▼

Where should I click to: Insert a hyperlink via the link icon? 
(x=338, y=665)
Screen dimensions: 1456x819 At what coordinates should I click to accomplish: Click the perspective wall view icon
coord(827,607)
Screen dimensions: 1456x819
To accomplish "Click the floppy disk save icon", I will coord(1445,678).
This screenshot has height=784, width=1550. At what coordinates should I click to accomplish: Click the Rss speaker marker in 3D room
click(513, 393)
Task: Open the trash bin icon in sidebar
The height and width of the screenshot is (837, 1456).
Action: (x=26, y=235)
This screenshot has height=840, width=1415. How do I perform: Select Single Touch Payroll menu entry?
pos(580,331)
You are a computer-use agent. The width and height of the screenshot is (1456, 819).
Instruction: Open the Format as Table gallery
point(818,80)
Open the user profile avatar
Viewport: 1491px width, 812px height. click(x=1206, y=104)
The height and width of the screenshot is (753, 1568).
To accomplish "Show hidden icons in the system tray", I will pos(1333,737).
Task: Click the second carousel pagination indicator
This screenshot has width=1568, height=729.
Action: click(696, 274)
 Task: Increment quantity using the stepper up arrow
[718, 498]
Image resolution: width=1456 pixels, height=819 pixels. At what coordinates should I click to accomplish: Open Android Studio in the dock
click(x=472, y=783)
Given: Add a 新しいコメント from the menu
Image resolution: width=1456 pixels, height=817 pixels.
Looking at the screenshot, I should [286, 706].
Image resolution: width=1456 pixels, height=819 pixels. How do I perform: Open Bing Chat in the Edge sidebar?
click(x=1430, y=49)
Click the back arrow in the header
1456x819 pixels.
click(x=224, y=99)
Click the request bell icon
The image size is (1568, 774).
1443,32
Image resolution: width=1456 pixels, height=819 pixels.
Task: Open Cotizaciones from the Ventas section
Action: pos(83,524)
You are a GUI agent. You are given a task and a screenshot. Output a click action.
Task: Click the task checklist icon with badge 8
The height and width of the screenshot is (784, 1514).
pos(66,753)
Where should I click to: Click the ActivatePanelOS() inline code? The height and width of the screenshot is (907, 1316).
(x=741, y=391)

▲

Exercise:
Write out the full listing without altering anything.

Response:
Where should I click to: Insert a hyperlink via the link icon? 
(x=338, y=665)
Screen dimensions: 1456x819 At what coordinates should I click to accomplish: Click the perspective wall view icon
coord(827,607)
Screen dimensions: 1456x819
To accomplish "Click the floppy disk save icon", I will coord(1445,678).
This screenshot has height=784, width=1550. At what coordinates should I click to accomplish: Click the Rss speaker marker in 3D room
click(513, 393)
Task: Open the trash bin icon in sidebar
The height and width of the screenshot is (837, 1456).
Action: (x=26, y=235)
This screenshot has height=840, width=1415. How do I perform: Select Single Touch Payroll menu entry?
pos(580,331)
You are a computer-use agent. The width and height of the screenshot is (1456, 819).
Instruction: Open the Format as Table gallery
point(818,80)
Open the user profile avatar
Viewport: 1491px width, 812px height. click(x=1206, y=104)
The height and width of the screenshot is (753, 1568).
To accomplish "Show hidden icons in the system tray", I will pos(1333,737).
Task: Click the second carousel pagination indicator
This screenshot has width=1568, height=729.
Action: click(696, 274)
 Task: Increment quantity using the stepper up arrow
[718, 498]
Image resolution: width=1456 pixels, height=819 pixels. At what coordinates should I click to accomplish: Open Android Studio in the dock
click(x=472, y=783)
Given: Add a 新しいコメント from the menu
Image resolution: width=1456 pixels, height=817 pixels.
Looking at the screenshot, I should [286, 706].
Image resolution: width=1456 pixels, height=819 pixels. How do I perform: Open Bing Chat in the Edge sidebar?
click(x=1430, y=49)
Click the back arrow in the header
1456x819 pixels.
click(x=224, y=99)
Click the request bell icon
The image size is (1568, 774).
1443,32
Image resolution: width=1456 pixels, height=819 pixels.
Task: Open Cotizaciones from the Ventas section
Action: pos(83,524)
You are a GUI agent. You are given a task and a screenshot. Output a click action.
Task: Click the task checklist icon with badge 8
The height and width of the screenshot is (784, 1514).
pos(66,753)
Where should I click to: Click the ActivatePanelOS() inline code? The height and width of the screenshot is (907, 1316).
(x=741, y=391)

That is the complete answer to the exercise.